## TASK:
Transcribe verbatim the entries from the line containing "Given: Click the Show Error action" through the line containing "tap(517, 21)", including both of those lines.

## PROVIDED RECORDS:

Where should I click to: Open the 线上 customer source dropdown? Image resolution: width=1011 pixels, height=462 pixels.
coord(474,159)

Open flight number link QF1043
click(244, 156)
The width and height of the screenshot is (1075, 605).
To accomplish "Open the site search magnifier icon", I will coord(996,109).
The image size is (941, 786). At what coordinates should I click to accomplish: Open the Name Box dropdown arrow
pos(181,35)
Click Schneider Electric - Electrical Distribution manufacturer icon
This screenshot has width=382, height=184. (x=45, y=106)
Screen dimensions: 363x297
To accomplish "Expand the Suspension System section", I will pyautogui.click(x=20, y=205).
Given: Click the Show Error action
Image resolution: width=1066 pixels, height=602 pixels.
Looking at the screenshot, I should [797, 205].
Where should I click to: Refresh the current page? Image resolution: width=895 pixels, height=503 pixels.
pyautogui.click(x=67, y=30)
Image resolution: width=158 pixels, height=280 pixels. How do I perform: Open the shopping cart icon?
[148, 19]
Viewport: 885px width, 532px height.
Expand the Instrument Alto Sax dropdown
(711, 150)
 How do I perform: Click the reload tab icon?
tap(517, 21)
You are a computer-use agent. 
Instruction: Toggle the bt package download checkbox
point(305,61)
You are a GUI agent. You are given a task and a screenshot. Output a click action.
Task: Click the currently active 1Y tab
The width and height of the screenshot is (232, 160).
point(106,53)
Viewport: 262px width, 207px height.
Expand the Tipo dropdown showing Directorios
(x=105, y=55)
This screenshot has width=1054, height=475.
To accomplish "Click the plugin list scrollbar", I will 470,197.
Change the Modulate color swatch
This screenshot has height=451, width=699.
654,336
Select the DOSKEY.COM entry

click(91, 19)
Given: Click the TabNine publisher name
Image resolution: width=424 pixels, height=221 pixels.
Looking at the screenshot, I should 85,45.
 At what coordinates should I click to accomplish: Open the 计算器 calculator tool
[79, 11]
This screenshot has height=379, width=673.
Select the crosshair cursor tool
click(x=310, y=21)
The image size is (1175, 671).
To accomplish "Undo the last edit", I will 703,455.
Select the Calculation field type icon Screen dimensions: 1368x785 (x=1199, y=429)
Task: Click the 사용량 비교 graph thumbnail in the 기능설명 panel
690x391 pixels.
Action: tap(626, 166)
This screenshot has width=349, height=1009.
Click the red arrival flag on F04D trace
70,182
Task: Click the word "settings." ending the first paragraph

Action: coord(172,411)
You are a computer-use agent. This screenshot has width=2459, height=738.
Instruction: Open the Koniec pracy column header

## OUTPUT BELOW:
Given: Click the Show Error action
Image resolution: width=1066 pixels, height=602 pixels.
Looking at the screenshot, I should [797, 205].
Where should I click to: Refresh the current page? Image resolution: width=895 pixels, height=503 pixels.
pyautogui.click(x=67, y=30)
Image resolution: width=158 pixels, height=280 pixels. How do I perform: Open the shopping cart icon?
[148, 19]
Viewport: 885px width, 532px height.
Expand the Instrument Alto Sax dropdown
(711, 150)
 How do I perform: Click the reload tab icon?
tap(517, 21)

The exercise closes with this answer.